# EXERCISE BRIEF
Write out each of these lines word for word, with the pictures left out.

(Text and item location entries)
##########

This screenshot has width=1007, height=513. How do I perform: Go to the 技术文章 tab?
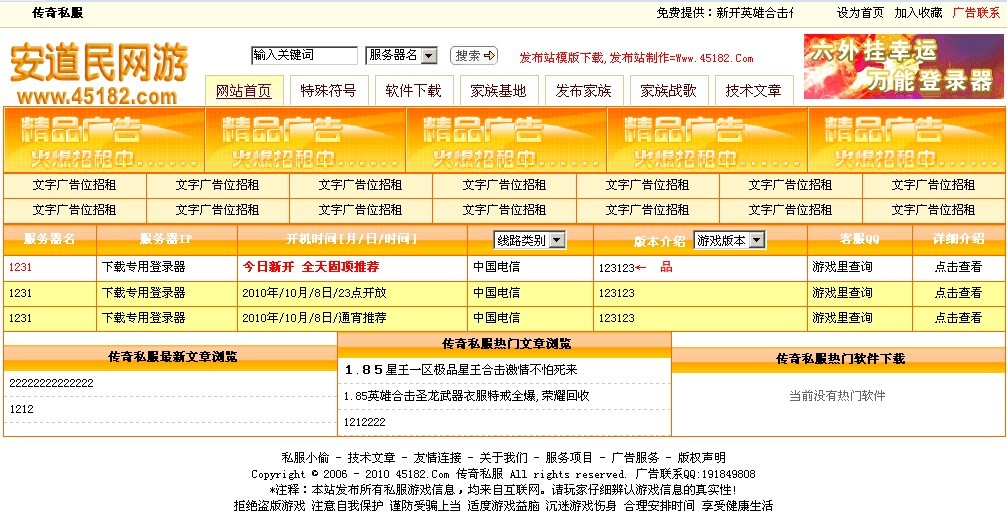[x=754, y=91]
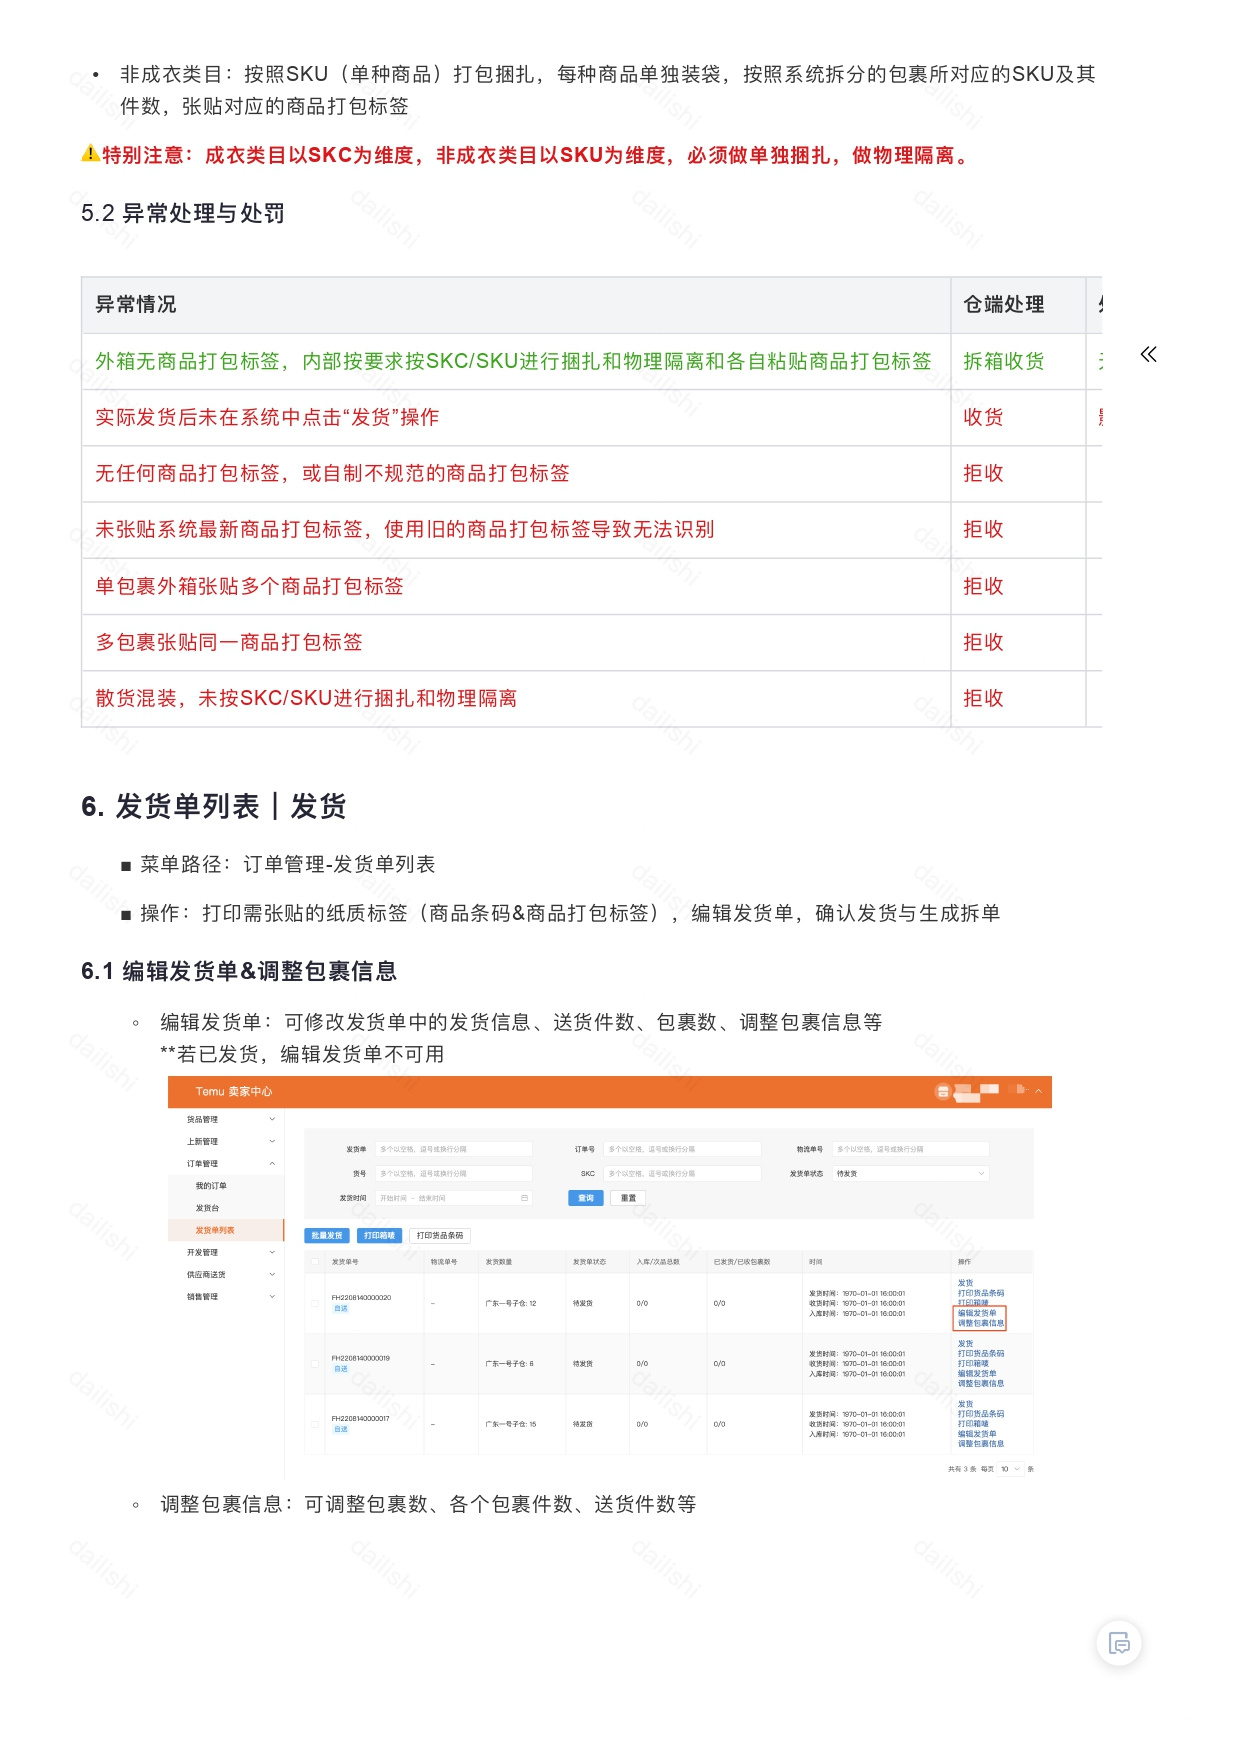The image size is (1240, 1752).
Task: Click the red warning triangle before 特别注意
Action: click(90, 153)
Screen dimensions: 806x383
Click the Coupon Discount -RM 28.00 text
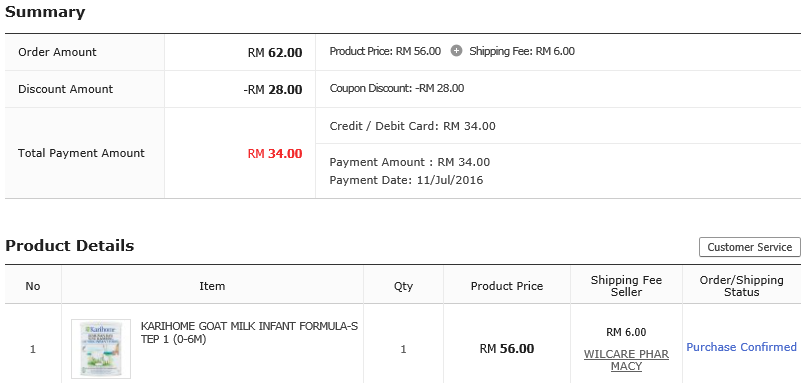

##########

# SOLVED EXERCISE
This screenshot has width=1007, height=513. How do I perform: Go to the 技术文章 tab?
[x=754, y=91]
The image size is (1240, 1752).
Task: Click the red warning triangle before 特别注意
Action: click(90, 153)
Screen dimensions: 806x383
Click the Coupon Discount -RM 28.00 text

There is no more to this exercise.